I'd like to see a few more tests covering the various combinations of start less-than/equal-to/greater-than stop, step positive/negative, tested value within/without/at endpoints of the range interval, etc.

msg92927 - (view)

Author: Mark Dickinson (mark.dickinson) * (Python committer)

Date: 2009-09-21 09:49

Also, it would be good to add a test or two for non-integers, e.g. to make explicit that the following behaviour hasn't changed:

class C: ... def int(self): return 3 ... def index(self): return 5 ... def eq(self, other): return other == 4 ... C() in range(0, 10, 2) True

msg92934 - (view)

Author: Benjamin Peterson (benjamin.peterson) * (Python committer)

Date: 2009-09-21 11:42

As a small style note, I would prefer if the patch assigned in conditionals less and split them out to the line before. I see that rangeobject.c has a mixed style with regards to this, so the clearer one should win! :)

msg92967 - (view)

Author: Robert Lehmann (lehmannro) *

Date: 2009-09-21 22:27

Thanks for your feedback. I added a few tests and changed the bits you criticized.

msg93014 - (view)

Author: Mark Dickinson (mark.dickinson) * (Python committer)

Date: 2009-09-22 19:49

Great---thanks!

Would it be worth using PyObject_IsTrue instead of comparing with zero using PyObject_RichCompareBool? (Sorry; should have spotted this last time around.)

msg93019 - (view)

Author: Mark Dickinson (mark.dickinson) * (Python committer)

Date: 2009-09-22 21:48

Answering myself: probably not worth it: I failed to notice that you already need zero for the 'step > 0' comparison.

Applied in r75028.

Leaving open for consideration of 2.x xrange.

msg93091 - (view)

Author: Mark Dickinson (mark.dickinson) * (Python committer)

Date: 2009-09-24 20:05

Just to be on the safe side, I changed the PyLong_Check(ob) check to PyLong_CheckExact(ob) || PyBool_Check(ob), in r75051. Without this, one can get different results for 'x in range(10)' and 'x in list(range(10))' if x is an instance of a subclass of int:

Python 3.2a0 (py3k:75050, Sep 24 2009, 20:56:13) [GCC 4.2.1 (Apple Inc. build 5646)] on darwin Type "help", "copyright", "credits" or "license" for more information.

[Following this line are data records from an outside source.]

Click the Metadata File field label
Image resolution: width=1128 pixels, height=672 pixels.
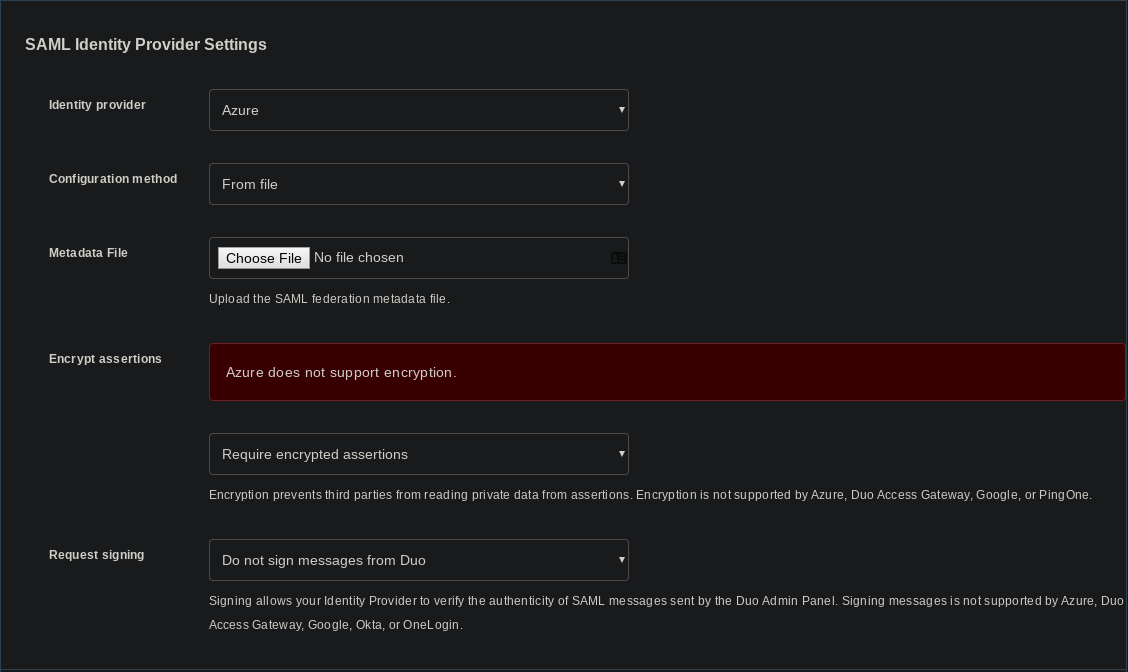[88, 253]

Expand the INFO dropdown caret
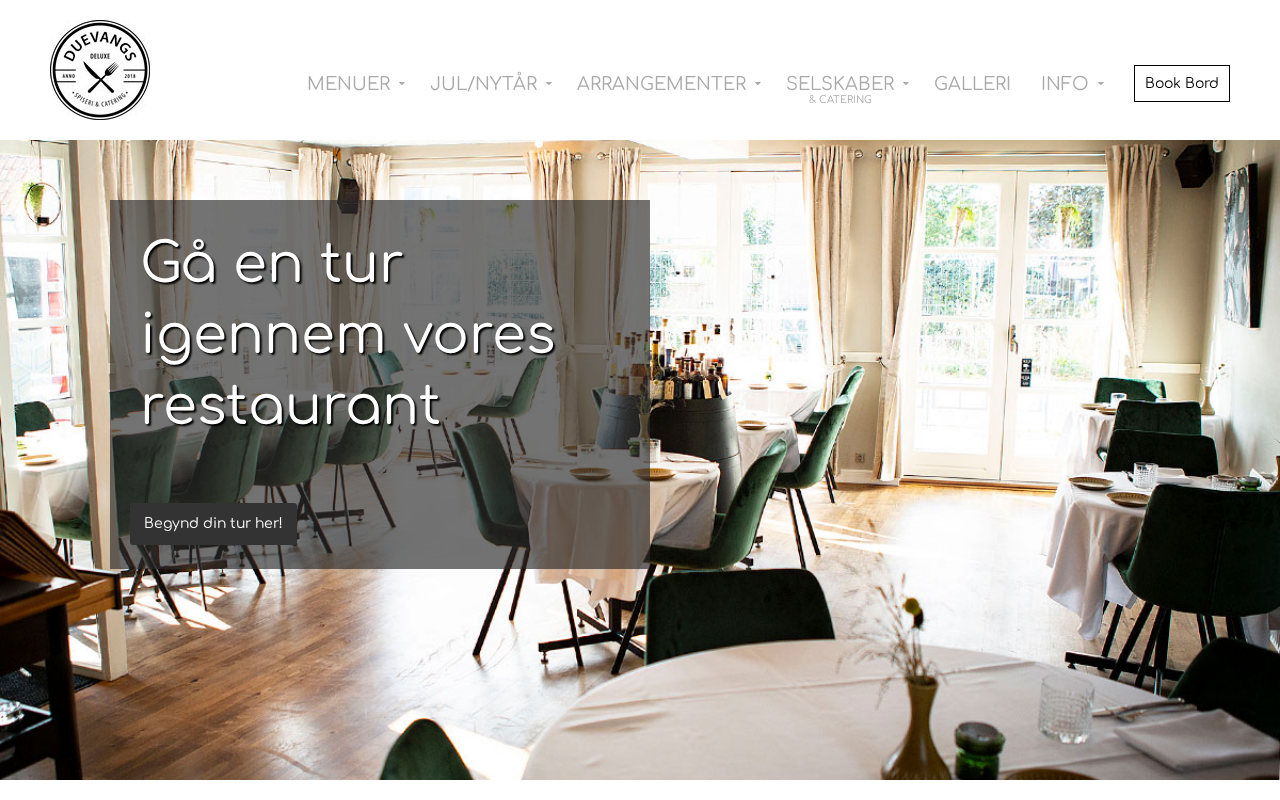pyautogui.click(x=1100, y=85)
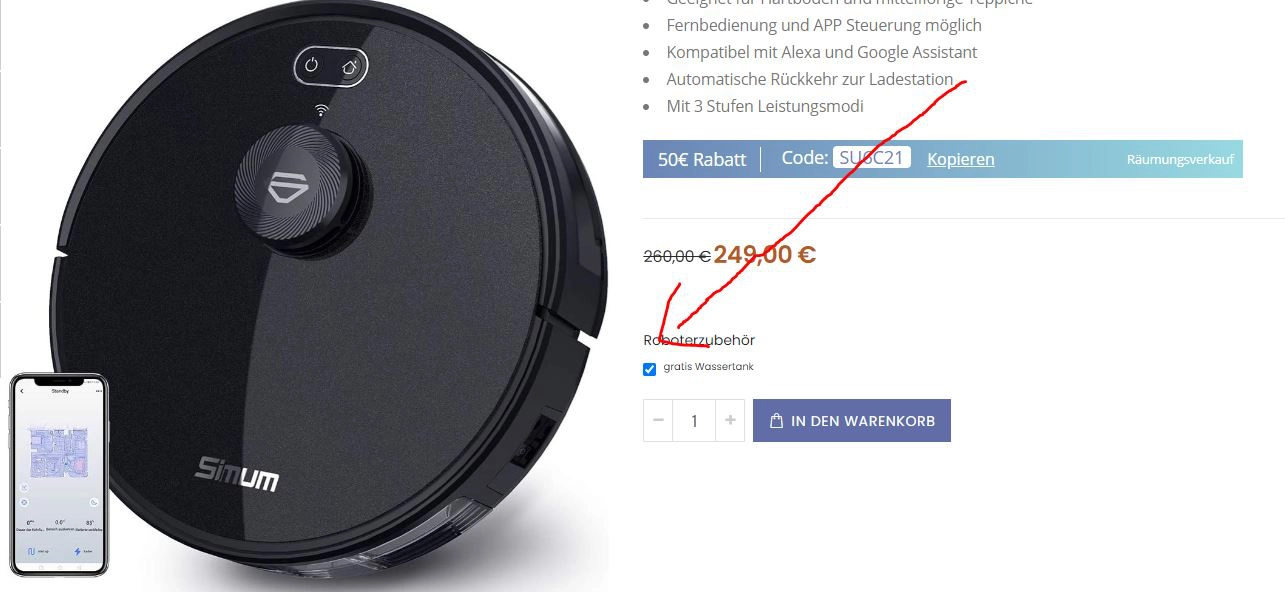Click the crossed-out 260,00 € price

click(677, 256)
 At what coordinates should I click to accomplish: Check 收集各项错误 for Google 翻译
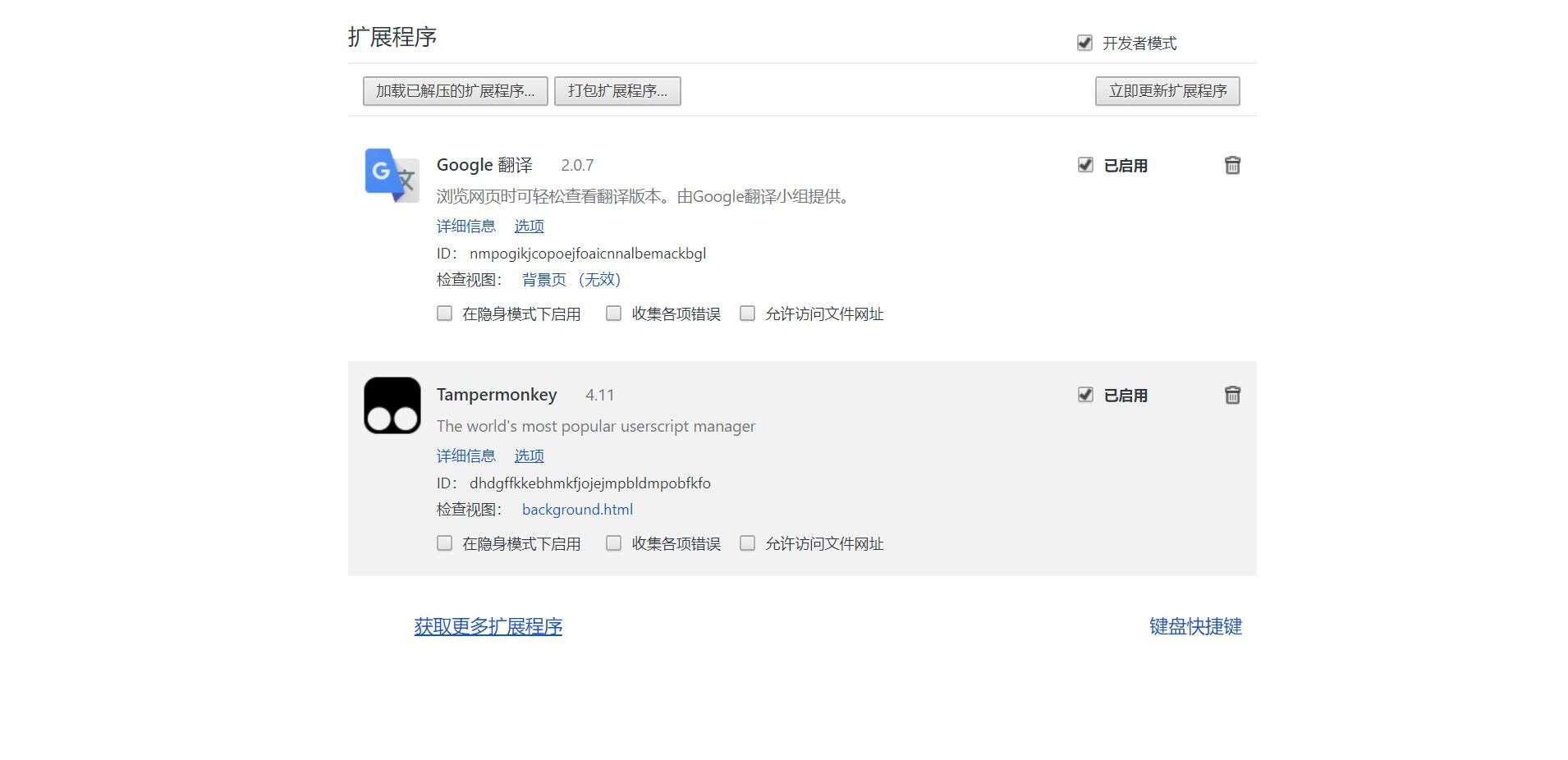(x=613, y=314)
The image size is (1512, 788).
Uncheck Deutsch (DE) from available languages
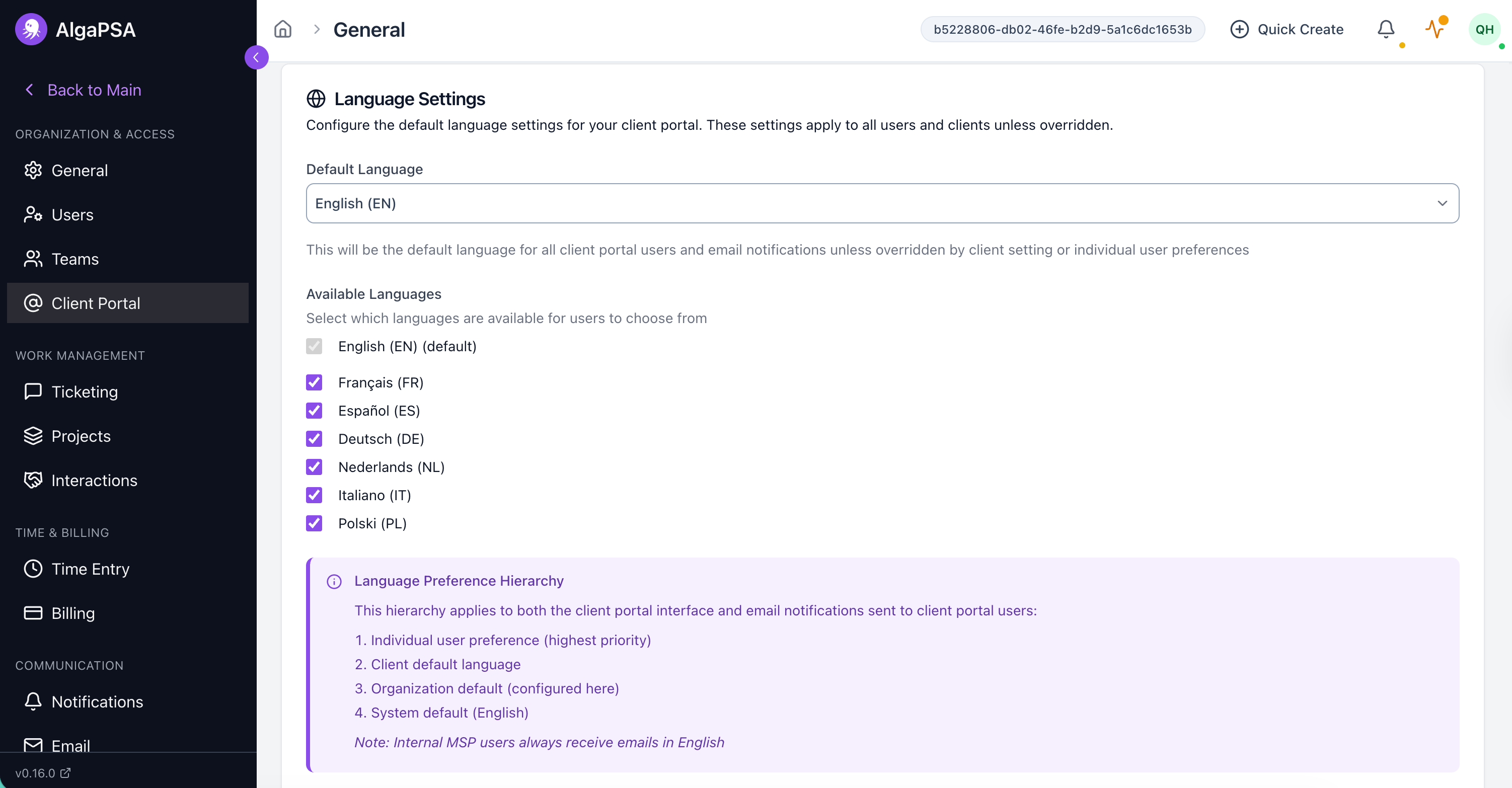[314, 438]

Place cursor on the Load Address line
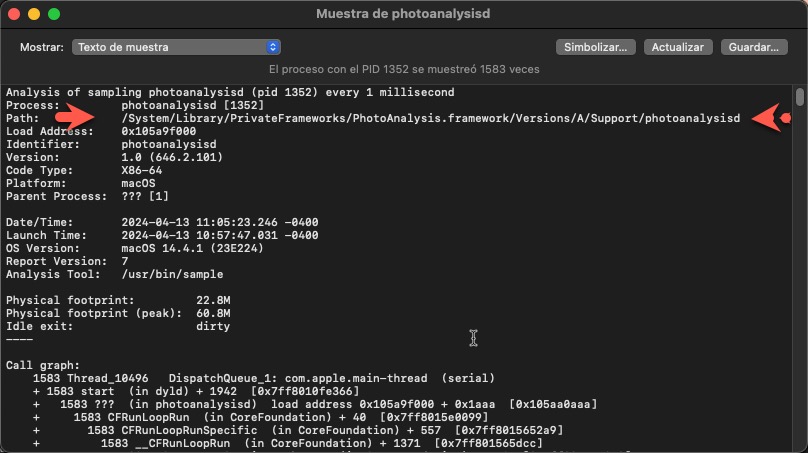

class C(int): ... def eq(self, other): return True ... C(11) in range(10) False C(11) in list(range(10)) True

msg93092 - (view)

Author: Mark Dickinson (mark.dickinson) * (Python committer)

Date: 2009-09-24 20:15

Unassigning myself since I don't intend to do anything myself about xrange.contains in 2.x. (But I'll happily review patches.)

msg103301 - (view)

Author: Mark Dickinson (mark.dickinson) * (Python committer)

Date: 2010-04-16 08:00

I suggest closing this: it's been implemented (for range) in Python 3.x, and I think it's too late for 2.x now.

msg103336 - (view)

Author: Raymond Hettinger (rhettinger) * (Python committer)

Date: 2010-04-16 16:20

As an implementation detail, it isn't too late to put this into 2.x if it is something we care about.

msg106884 - (view)

Author: Tal Einat (taleinat) * (Python committer)

Date: 2010-06-02 14:33

I'd like to implement this for 2.x, if there's any chance of this being accepted. Is there still a chance of getting this into 2.7?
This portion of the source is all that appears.